*** Data for this exercise Section Begins ***
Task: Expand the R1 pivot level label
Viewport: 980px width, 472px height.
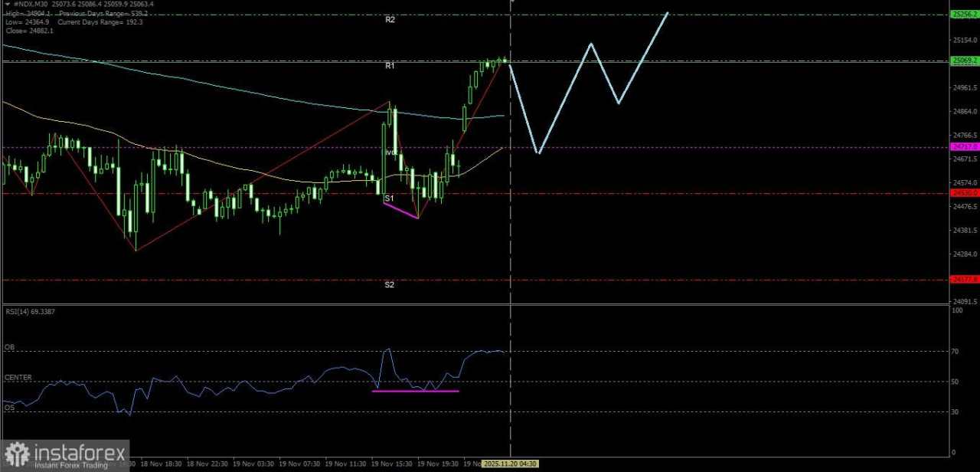Action: pyautogui.click(x=390, y=66)

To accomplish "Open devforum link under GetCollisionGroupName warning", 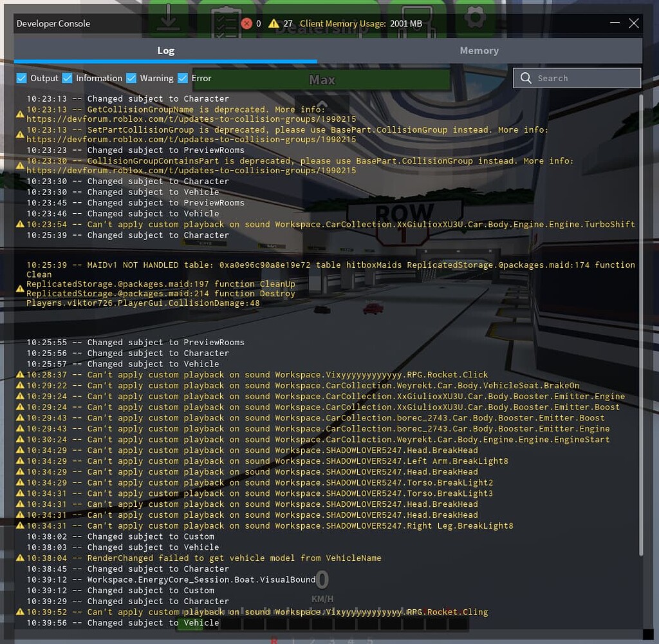I will pyautogui.click(x=191, y=120).
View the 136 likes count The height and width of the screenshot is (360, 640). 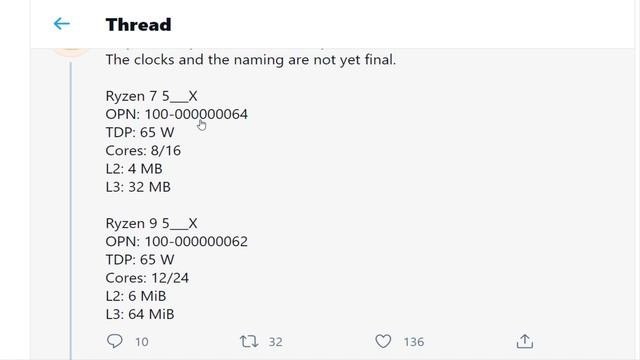click(x=414, y=342)
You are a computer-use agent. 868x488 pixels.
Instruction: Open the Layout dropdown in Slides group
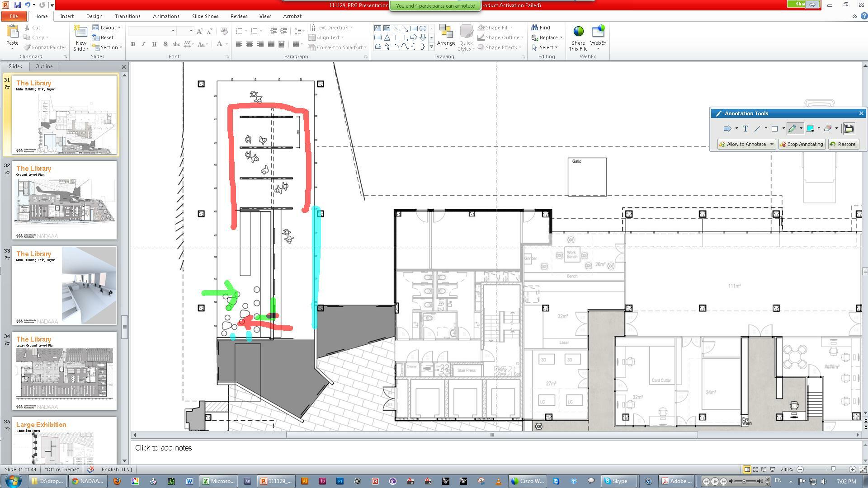107,28
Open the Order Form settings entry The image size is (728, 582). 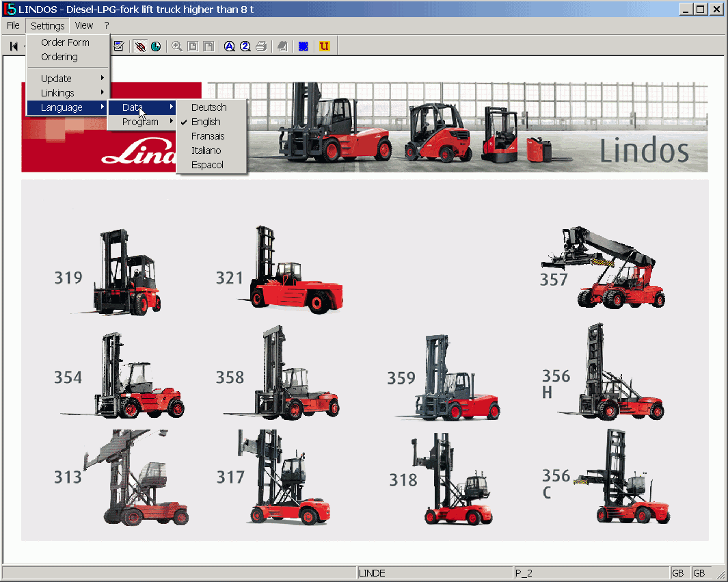click(x=65, y=42)
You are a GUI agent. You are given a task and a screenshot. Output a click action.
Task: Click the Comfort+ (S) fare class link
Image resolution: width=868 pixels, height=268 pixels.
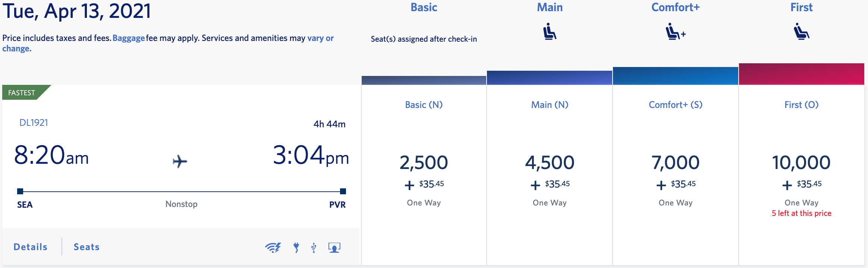pyautogui.click(x=675, y=105)
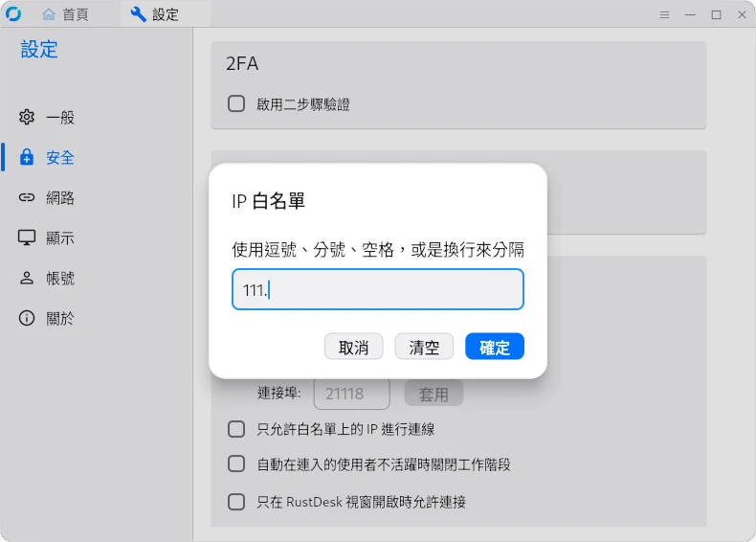Click the person icon beside 帳號
The width and height of the screenshot is (756, 542).
click(x=27, y=279)
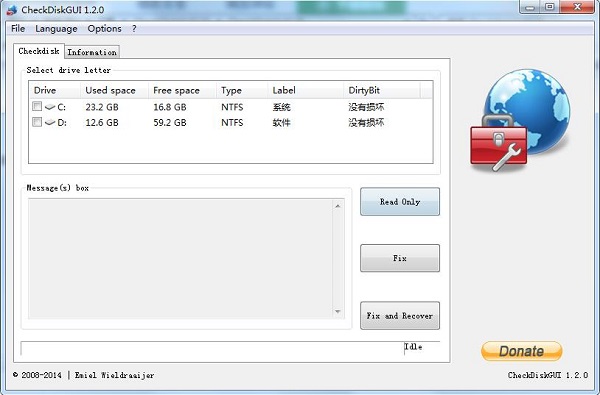The width and height of the screenshot is (600, 395).
Task: Click the globe and toolbox logo
Action: click(x=520, y=120)
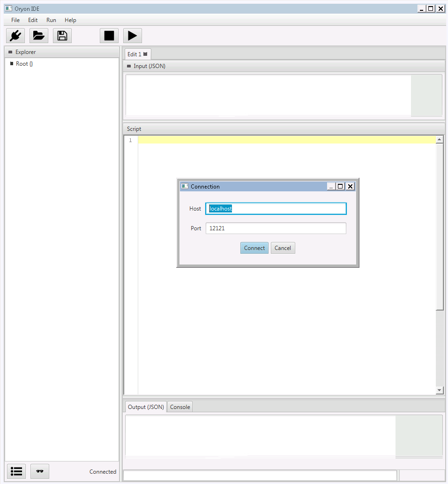Click the list icon below the Explorer
Viewport: 448px width, 484px height.
(x=16, y=471)
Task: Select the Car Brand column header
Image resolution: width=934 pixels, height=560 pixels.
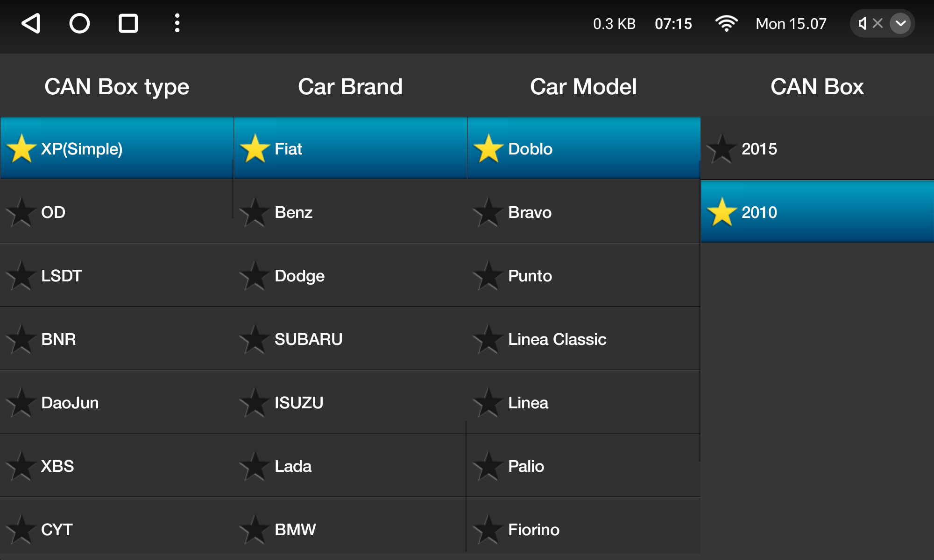Action: pos(350,86)
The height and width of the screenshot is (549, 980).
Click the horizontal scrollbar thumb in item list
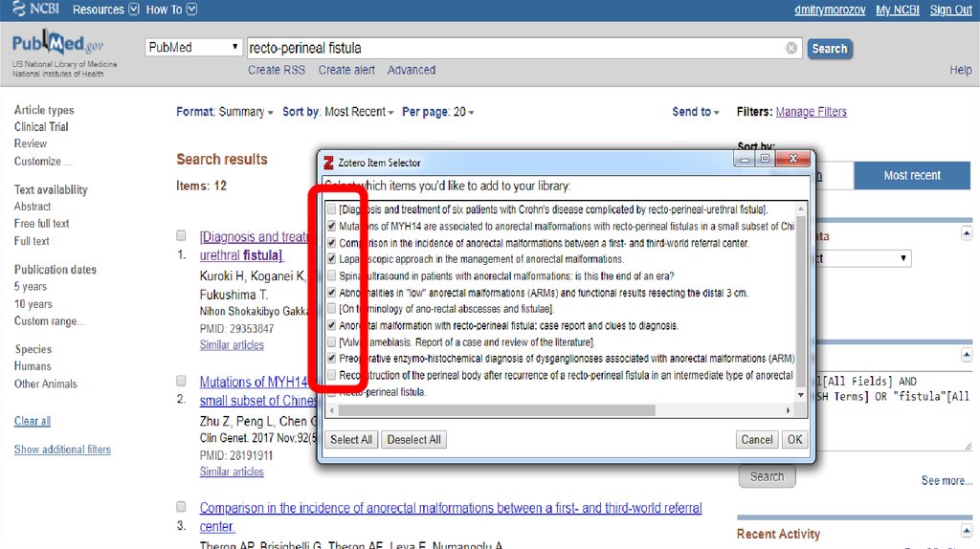click(x=498, y=410)
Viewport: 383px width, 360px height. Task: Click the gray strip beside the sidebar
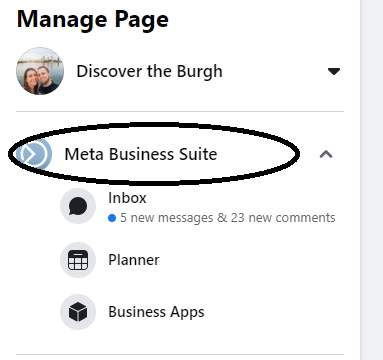(x=372, y=180)
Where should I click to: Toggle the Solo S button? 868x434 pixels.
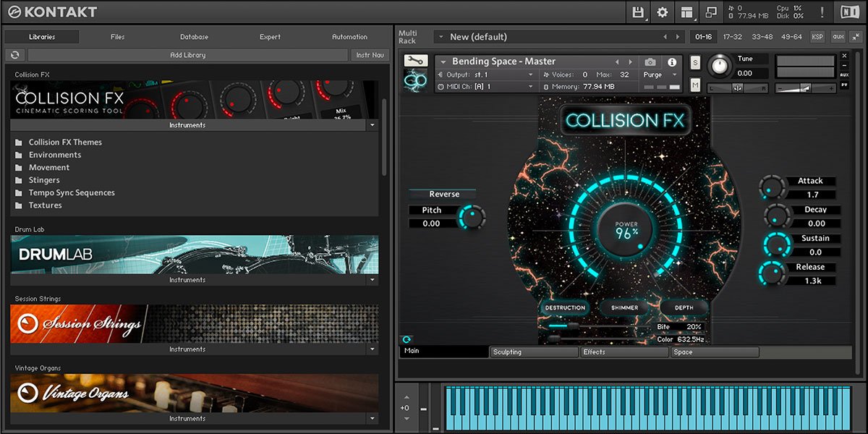pyautogui.click(x=695, y=63)
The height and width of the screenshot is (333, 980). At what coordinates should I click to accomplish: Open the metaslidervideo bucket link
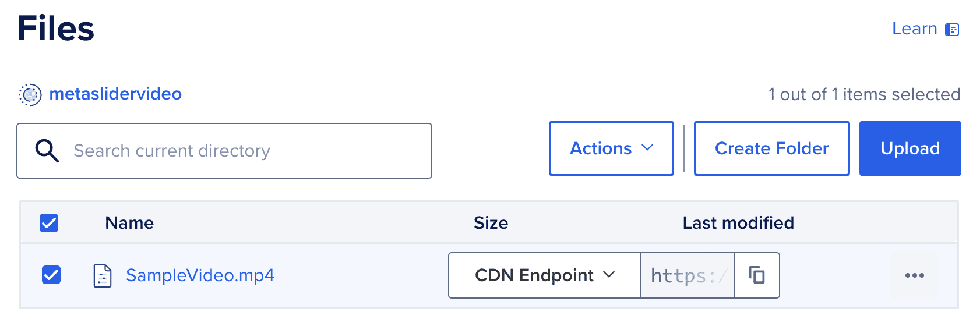click(x=115, y=94)
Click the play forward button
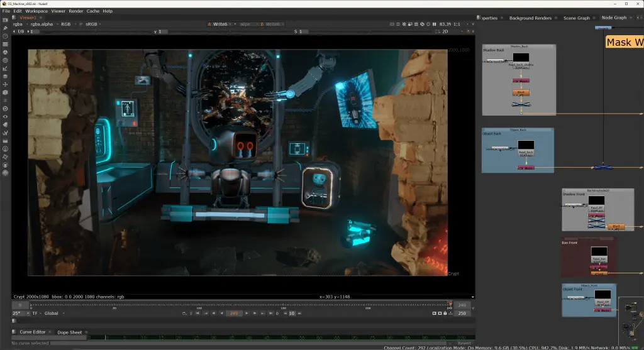 [x=247, y=313]
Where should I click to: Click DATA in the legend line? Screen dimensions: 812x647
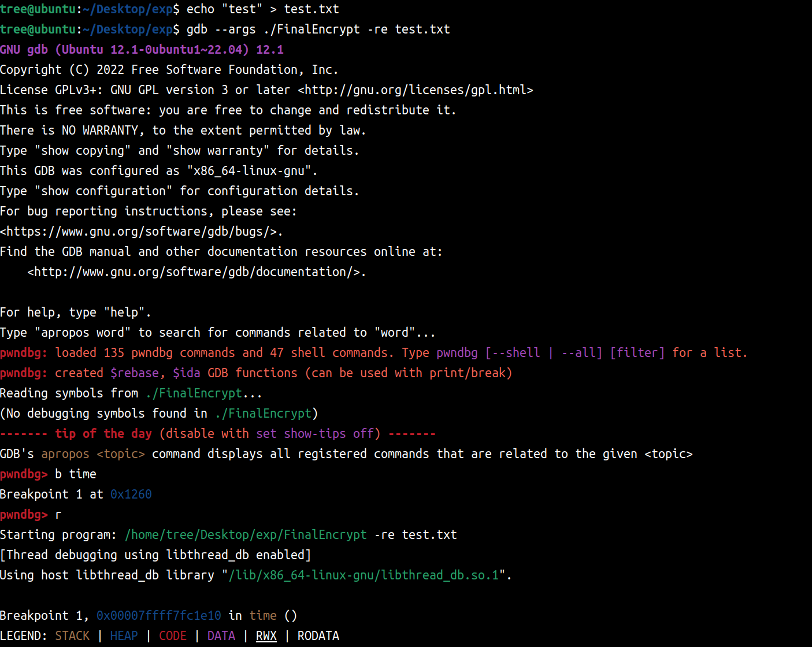click(x=221, y=636)
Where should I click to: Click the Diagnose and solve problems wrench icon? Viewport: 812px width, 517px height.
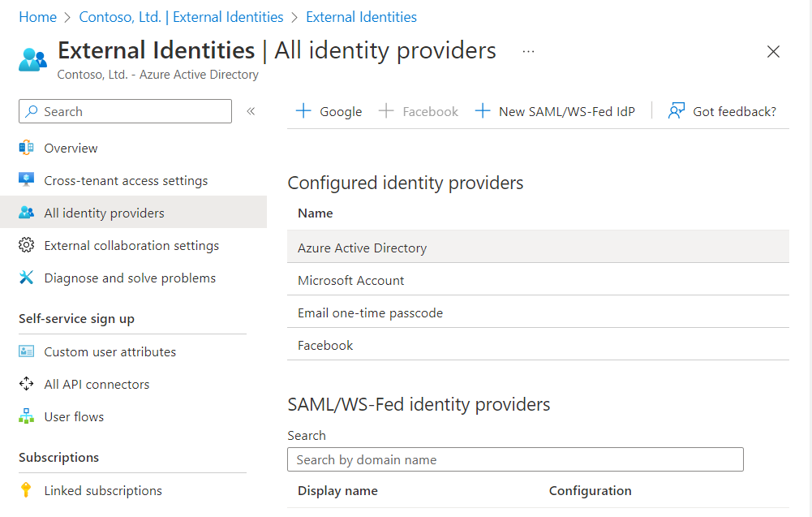pos(27,278)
*** Data for this exercise Section Ends ***
Task goal: Please find each line in the records above that holds the word "agent", and copy it.

Answer to the exercise:
You are a computer-use agent. 868x488 pixels.
You are a GUI agent. You are given a task and a screenshot. Output a click action.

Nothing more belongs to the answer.